Problem requirements: Could you copy out the following material verbatim, line for line?

Information shown:

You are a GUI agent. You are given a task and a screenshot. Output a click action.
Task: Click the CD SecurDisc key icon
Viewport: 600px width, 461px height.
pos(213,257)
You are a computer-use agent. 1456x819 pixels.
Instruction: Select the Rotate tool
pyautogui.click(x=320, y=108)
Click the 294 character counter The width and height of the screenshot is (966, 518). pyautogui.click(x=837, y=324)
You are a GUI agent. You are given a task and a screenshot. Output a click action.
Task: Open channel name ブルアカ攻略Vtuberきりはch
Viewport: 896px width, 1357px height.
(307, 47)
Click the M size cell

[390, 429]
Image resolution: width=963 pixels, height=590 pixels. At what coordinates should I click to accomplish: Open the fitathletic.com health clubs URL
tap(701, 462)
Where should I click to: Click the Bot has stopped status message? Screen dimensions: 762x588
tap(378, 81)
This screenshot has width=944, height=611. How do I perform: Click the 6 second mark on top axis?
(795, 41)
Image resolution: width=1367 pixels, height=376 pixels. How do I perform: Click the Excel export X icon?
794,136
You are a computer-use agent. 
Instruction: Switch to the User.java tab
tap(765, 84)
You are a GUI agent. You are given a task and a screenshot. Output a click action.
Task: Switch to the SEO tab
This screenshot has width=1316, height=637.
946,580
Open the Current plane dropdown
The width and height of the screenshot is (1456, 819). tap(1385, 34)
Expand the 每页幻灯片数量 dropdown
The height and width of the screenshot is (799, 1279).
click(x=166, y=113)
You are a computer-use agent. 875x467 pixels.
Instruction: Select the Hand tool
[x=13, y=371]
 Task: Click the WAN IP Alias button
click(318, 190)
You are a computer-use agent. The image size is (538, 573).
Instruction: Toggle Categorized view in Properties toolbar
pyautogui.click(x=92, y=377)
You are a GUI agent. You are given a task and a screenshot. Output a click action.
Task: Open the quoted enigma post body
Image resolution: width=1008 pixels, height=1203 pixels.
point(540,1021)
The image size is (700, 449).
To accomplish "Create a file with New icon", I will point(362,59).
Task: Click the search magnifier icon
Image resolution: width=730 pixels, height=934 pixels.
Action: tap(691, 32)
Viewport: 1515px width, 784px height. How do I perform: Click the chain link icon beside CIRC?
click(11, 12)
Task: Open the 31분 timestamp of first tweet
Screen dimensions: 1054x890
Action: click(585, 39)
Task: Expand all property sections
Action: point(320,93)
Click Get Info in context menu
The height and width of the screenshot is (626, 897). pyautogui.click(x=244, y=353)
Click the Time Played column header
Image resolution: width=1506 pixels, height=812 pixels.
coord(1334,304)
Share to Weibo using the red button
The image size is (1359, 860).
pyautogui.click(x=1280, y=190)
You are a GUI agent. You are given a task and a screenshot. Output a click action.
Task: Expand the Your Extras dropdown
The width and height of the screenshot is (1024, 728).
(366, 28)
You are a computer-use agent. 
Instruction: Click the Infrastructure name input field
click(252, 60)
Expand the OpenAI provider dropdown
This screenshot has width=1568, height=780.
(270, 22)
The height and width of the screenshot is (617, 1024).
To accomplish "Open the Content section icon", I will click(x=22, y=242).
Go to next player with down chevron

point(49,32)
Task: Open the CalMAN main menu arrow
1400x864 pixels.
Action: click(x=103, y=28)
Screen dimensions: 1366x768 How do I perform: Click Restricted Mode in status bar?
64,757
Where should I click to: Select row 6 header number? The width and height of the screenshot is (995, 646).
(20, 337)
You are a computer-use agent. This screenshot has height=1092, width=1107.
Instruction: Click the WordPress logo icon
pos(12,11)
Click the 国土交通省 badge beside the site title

Result:
You are a GUI agent. You are given a task and a screenshot. Output a click action.
Task: Click the CD SecurDisc key icon
Viewport: 600px width, 461px height.
pos(213,257)
You are a computer-use agent. 1456x819 pixels.
Instruction: Select the Rotate tool
pyautogui.click(x=320, y=108)
Click the 294 character counter The width and height of the screenshot is (966, 518). pyautogui.click(x=837, y=324)
You are a GUI agent. You are given a task and a screenshot. Output a click action.
Task: Open channel name ブルアカ攻略Vtuberきりはch
Viewport: 896px width, 1357px height.
(307, 47)
Click the M size cell

[390, 429]
Image resolution: width=963 pixels, height=590 pixels. At what coordinates should I click to accomplish: Open the fitathletic.com health clubs URL
tap(701, 462)
Where should I click to: Click the Bot has stopped status message? Screen dimensions: 762x588
tap(378, 81)
This screenshot has width=944, height=611. How do I perform: Click the 6 second mark on top axis?
(795, 41)
Image resolution: width=1367 pixels, height=376 pixels. How do I perform: Click the Excel export X icon?
794,136
You are a computer-use agent. 
Instruction: Switch to the User.java tab
tap(765, 84)
You are a GUI agent. You are given a task and a screenshot. Output a click action.
Task: Switch to the SEO tab
This screenshot has width=1316, height=637.
946,580
Open the Current plane dropdown
The width and height of the screenshot is (1456, 819). tap(1385, 34)
Expand the 每页幻灯片数量 dropdown
The height and width of the screenshot is (799, 1279).
click(x=166, y=113)
You are a computer-use agent. 875x467 pixels.
Instruction: Select the Hand tool
[x=13, y=371]
 Task: Click the WAN IP Alias button
click(318, 190)
You are a computer-use agent. The image size is (538, 573).
Instruction: Toggle Categorized view in Properties toolbar
pyautogui.click(x=92, y=377)
You are a GUI agent. You are given a task and a screenshot. Output a click action.
Task: Open the quoted enigma post body
Image resolution: width=1008 pixels, height=1203 pixels.
point(540,1021)
The image size is (700, 449).
To accomplish "Create a file with New icon", I will point(362,59).
Task: Click the search magnifier icon
Image resolution: width=730 pixels, height=934 pixels.
Action: tap(691, 32)
Viewport: 1515px width, 784px height. How do I perform: Click the chain link icon beside CIRC?
click(11, 12)
Task: Open the 31분 timestamp of first tweet
Screen dimensions: 1054x890
Action: click(585, 39)
Task: Expand all property sections
Action: point(320,93)
Click Get Info in context menu
The height and width of the screenshot is (626, 897). pyautogui.click(x=244, y=353)
Click the Time Played column header
Image resolution: width=1506 pixels, height=812 pixels.
coord(1334,304)
Share to Weibo using the red button
The image size is (1359, 860).
pyautogui.click(x=1280, y=190)
You are a GUI agent. You are given a task and a screenshot. Output a click action.
Task: Expand the Your Extras dropdown
The width and height of the screenshot is (1024, 728).
(366, 28)
You are a computer-use agent. 
Instruction: Click the Infrastructure name input field
click(252, 60)
Expand the OpenAI provider dropdown
This screenshot has width=1568, height=780.
(270, 22)
The height and width of the screenshot is (617, 1024).
To accomplish "Open the Content section icon", I will click(x=22, y=242).
Go to next player with down chevron

point(49,32)
Task: Open the CalMAN main menu arrow
1400x864 pixels.
Action: click(x=103, y=28)
Screen dimensions: 1366x768 How do I perform: Click Restricted Mode in status bar?
64,757
Where should I click to: Select row 6 header number? The width and height of the screenshot is (995, 646).
(20, 337)
You are a computer-use agent. This screenshot has height=1092, width=1107.
Instruction: Click the WordPress logo icon
pos(12,11)
Click the 国土交通省 badge beside the site title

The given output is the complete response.